Подошли женщины – группкой, милые, моложавые.
– Финф ун драйцикйóрике вайбер*, – улыбнулся им вслед израильский консул. – А мэхáйе!..**
Я удивлённо взглянул на него.
– Это наш еврейский цúмэс,*** – улыбка не сходила с лица консула. – Еврейский цимэс к русскому столу.
* Финф ун драйцикйóрике вайбер (идиш) – тридцатипятилетние женщины.
** А мэхáйе!.. (идиш) – удовольствие!..
*** цимэс (идиш) – национальное блюдо из моркови с мясом. В иносказательном смысле выражает превосходную степень какого-либо явления.
– Цимэс – это хорошо, – отозвался я. – Для чего израильскому дипломату подавать к русскому столу еврейский цимэс?
– Для них он – отрава. Вот для этих. – Он кивнул в сторону проходивших мимо нас сотрудниц «Аэрофлота». Одна из них взглянула на портреты арестованных в СССР евреев и демонстративно сплюнула. – Вот видишь? – улыбнулся Рагер, – ей уже противно.
Через много лет мне довелось оценить кулинарные способности мэра Беэр-Шевы и моего друга Ицхака Рагера: он прекрасно готовил цимэс!
* * *
Вновь встретились и крепко подружились мы через семнадцать с половиной лет. Я непременно расскажу о нашей встрече в Беэр-Шеве в предвыборные дни 1989 года. Но прежде – об одном неприметном событии, происшедшем в центре британской столицы в майское утро 1972 года.
Окружавшие меня пожилые лондонцы негромко переговаривались по-немецки, который я понимал с детства, некоторые знали и идиш, поэтому в общении с ними у меня затруднений не было.
– Йидн,* – обратился я ко всем вообще и ни к кому в частности. – Евреи, откуда я могу позвонить в Израиль? Мне нужно срочно передать…
– Ich habe hier… Ich habe da… ein… Office…** – как-то очень по-школьному, по-ученически предложил мне постоянно находившийся около меня не очень молодой приземистый коренастый человек в сером плаще поверх тёмно-синего пиджака, при галстуке и шляпе. Kommen Sie mit mir, bitte.***
* Йидн (идиш) – евреи.
** Ich habe hier… Ich habe da… ein… Office… (нем.) – У меня здесь… У меня тут… имеется… офис.
*** Kommen Sie mit mir, bitte. (нем.) – Пройдите со мной, пожалуйста.
– В Лондоне вас встретит наш человек, – сказал мне в Тель-Авиве Яка Янай. – Не отрывайтесь от него ни на миллиметр. Он должен знать о каждом вашем шаге.
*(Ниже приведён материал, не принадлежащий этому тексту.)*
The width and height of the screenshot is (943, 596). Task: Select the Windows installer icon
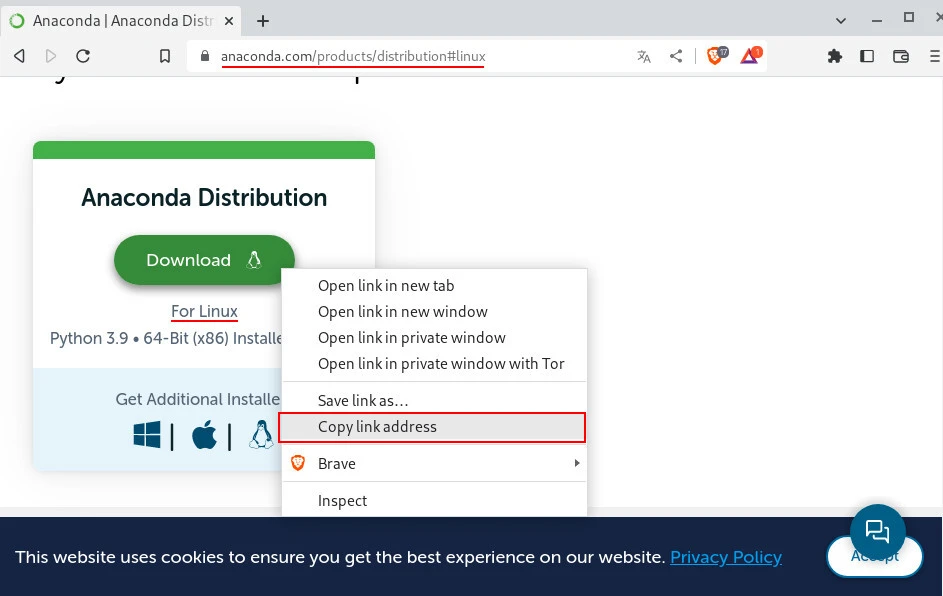pos(147,435)
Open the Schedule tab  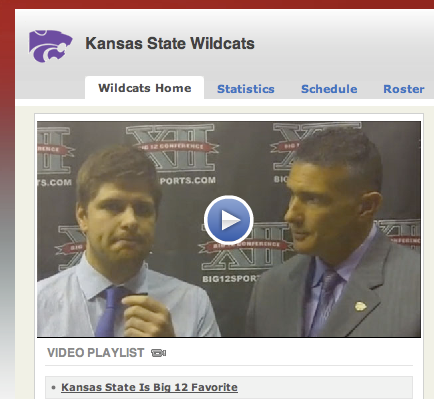(329, 89)
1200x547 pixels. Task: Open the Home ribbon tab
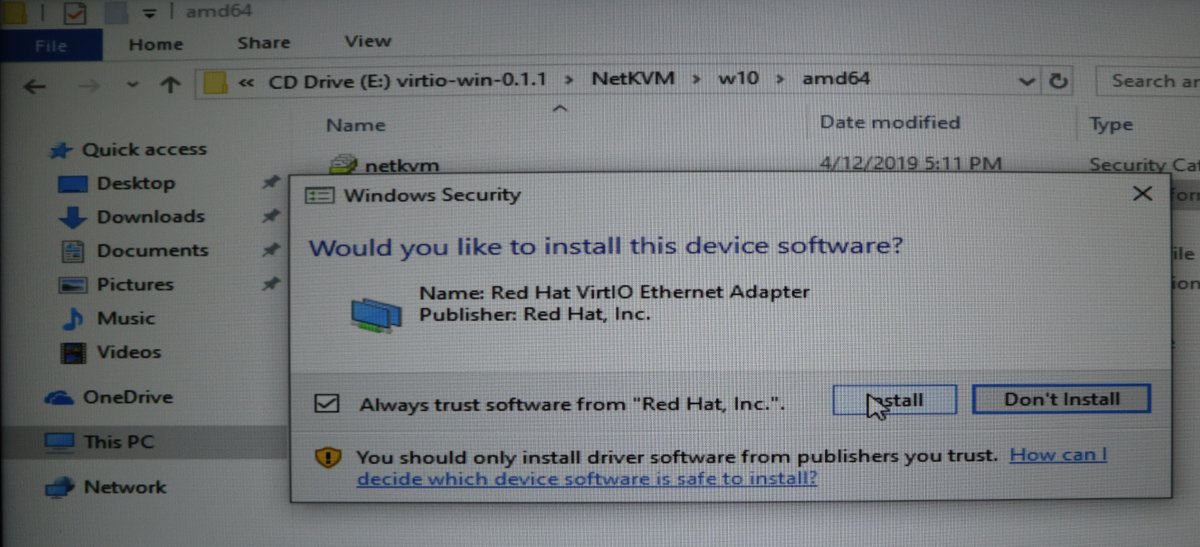156,44
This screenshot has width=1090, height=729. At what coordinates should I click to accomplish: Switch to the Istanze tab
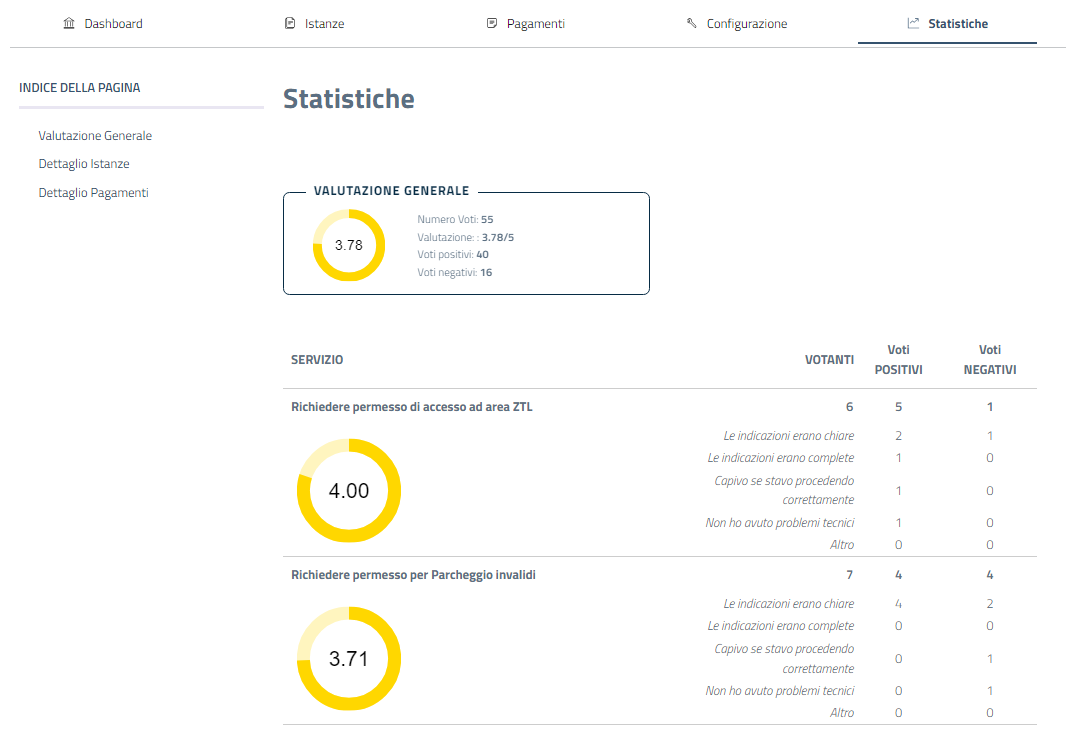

А я… Ничего не сказав Рагеру – думая только о возможности позвонить в Израиль – я ринулся – в незнакомом городе, в чужой стране – за случайным человеком, говорившим на плохом немецком с ярко выраженным русским акцентом (на эту деталь я обратил внимание позднее, задним умом).
Мы свернули за угол, вошли в подъезд, поднялись по лестнице на один этаж (почему не воспользовались лифтом?), незнакомец отпер дверь, и мы оказались в просторном бюро, напоминавшем туристическое агентство: на стенах развешаны плакаты с видами горных пейзажей, живописных водопадов, черепичных крыш.
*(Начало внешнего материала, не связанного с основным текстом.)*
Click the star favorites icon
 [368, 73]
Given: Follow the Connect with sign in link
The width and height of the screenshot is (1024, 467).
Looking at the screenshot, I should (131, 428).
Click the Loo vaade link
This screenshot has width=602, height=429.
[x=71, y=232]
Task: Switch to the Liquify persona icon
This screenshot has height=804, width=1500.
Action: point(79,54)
Herr обогнул массивный письменный стол, задвинутый в глубокую нишу, сел в кресло, указал мне на кресло по другую сторону стола.
– Sitzen Sie, bitte,* – предложил гостю хозяин – всё ещё по-немецки (а мог бы уже перейти на русский). – Wohin wollen Sie telefonieren?** – И он раскрыл лежавшую на столе толстую тетрадь.
* Sitzen Sie, bitte (нем.) – Садитесь, пожалуйста.
** Wohin wollen Sie telefonieren? (нем.) – Куда вы хотите позвонить?
Я – полный идиот! – продиктовал ему два тель-авивских номера: Яки Яная и Нехемии Леванона.
Он старательно записал, положил на стол ручку, передумал и вложил её в карман пиджака… поднял на меня выпуклые с красными прожилками глаза… перед моим взором замаячил его крупный, утолщённый на конце, изрисованном ветвистыми лиловыми сосудиками, багровый нос. Тогда мне ещё неведом был гарик «Не стесняйся, пьяница, / Носа своего. / Он ведь с нашим знаменем / Цвета одного». Знай я эти замечательные стихи раньше и обрати внимание на нос пригласившего меня к себе Herr'а, может быть я и вспомнил бы наказ Яки Яная, как знать, как знать! Но в жизни нет места сослагательному наклонению…
Он… поднял на меня выпуклые с красными прожилками глаза… утвердил пятерню поверх тетради, в которой только что записал номера телефонов двух руководителей одной из спецслужб Израиля…
– А теперь вы расскажете мне, в каких отношениях состоите с этими двумя господами, – сказал он – уже, наконец-то, по-русски.
Я мысленно заёрзал в кресле, лоб мой вспотел, сердце ухнуло и рухнуло в бездну.
– Ой, простите, я ошибся, – залепетал я, – одну минутку… я дал вам совсем не те номера… одну минутку… вот – лучше этот, – торопливо я назвал телефонный номер Володи Зарецкого. «Он-то уж сразу догадается перезвонить, куда надо», – лихорадочно соображал я. Володя заведовал лабораторией в институте имени Вейцмана и хорошо знал и Яку, и Нехемию.
– Не принимайте меня за идиота, – резко оборвал багровоносый товарищ в сером плаще.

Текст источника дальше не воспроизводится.